Now that the Soviet Union urgently needed to train new cadres, the Comintern suddenly became an important institution again. For reasons of security, its headquarters were moved to distant Ufa, the capital of the Central Asian province of Bashkortostan, where a new generation of Comintern agents could be trained without fear of bombing or attack. Far behind the front lines, the USSR began to prepare them for the postwar world. This was not the first time the Comintern had undertaken such a task: a special Politburo committee, which included Stalin, had supervised the organization of the first Comintern training center in 1925, in Moscow. High standards had been set for the first participants. They had to know English, German, or French; were required to have read the most important works of Marx, Engels, and Plekhano
v; and had to pass a test administered by the Comintern as well as a very thorough background check. “This is very important,” noted Comintern officials at the time, “as the whole value of the university will be lost if the proper types are not selected.”36
From the very beginning, courses were heavy on Marxism—dialectical materialism, political economy, history of the Russian communist party—though they also tried to include “practical” training, sometimes with comic results. One attempt to teach students about life in Soviet factories (“so that they would learn about the dictatorship of the proletariat from the inside”) ended badly when the designated factory, which specialized in metallurgy, could not find jobs for the untrained students, most of whom did not speak Russian. They became, as a result, “figures of fun” and a distraction for the workers.37 Worse, almost every national communist party had its splits and divisions, and there was always someone arguing that local circumstances in their country made it impossible to follow the Soviet line. The internal Comintern records from the 1930s are full of accusations and counteraccusations.
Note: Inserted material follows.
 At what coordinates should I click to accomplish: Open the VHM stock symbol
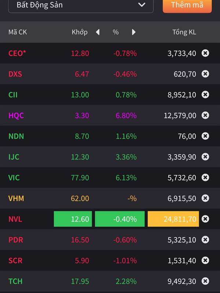point(16,198)
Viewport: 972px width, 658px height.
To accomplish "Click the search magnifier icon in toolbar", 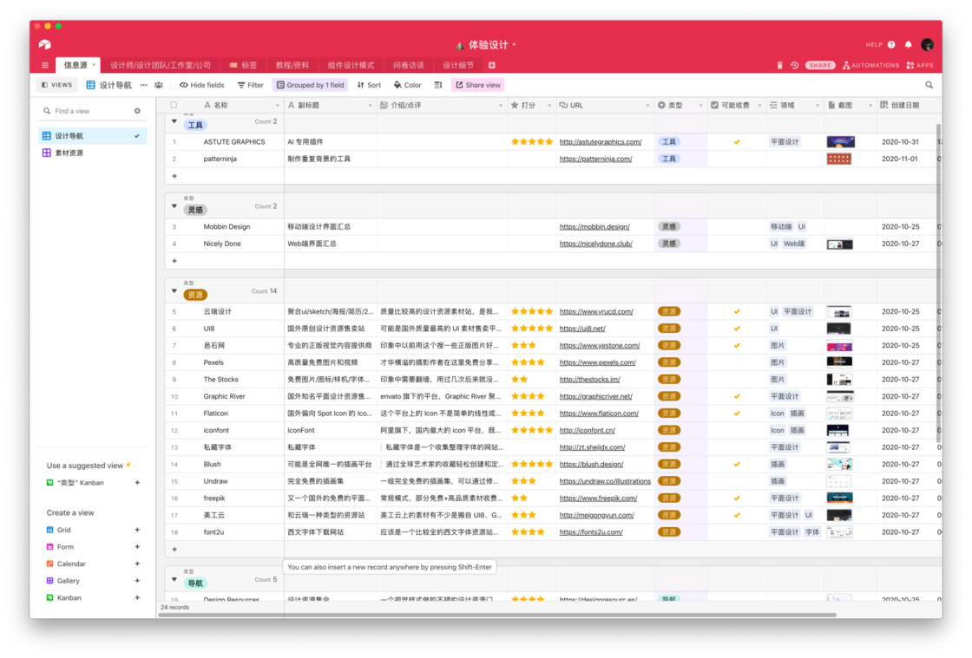I will point(929,85).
Some students had “hidden aspects to their pasts,” or else bourgeois backgrounds that made them “inappropriate people to be leading a workers’ movement.” Disappointingly few appeared to be textbook revolutionaries.38
By 1941, the Comintern was a more experienced organization, and in the aftermath of the German invasion the recruitment of new students did follow some clear patterns. The foreign party leaders in Moscow immediately began the complex process of tracking down their comrades from the hiding places, refugee camps, and prisons where they had found shelter from the war, as well as from Soviet camps and prisons. Those who had been arrested or had spent years in the Gulag were often rehabilitated immediately, no questions asked, if only they could be found alive.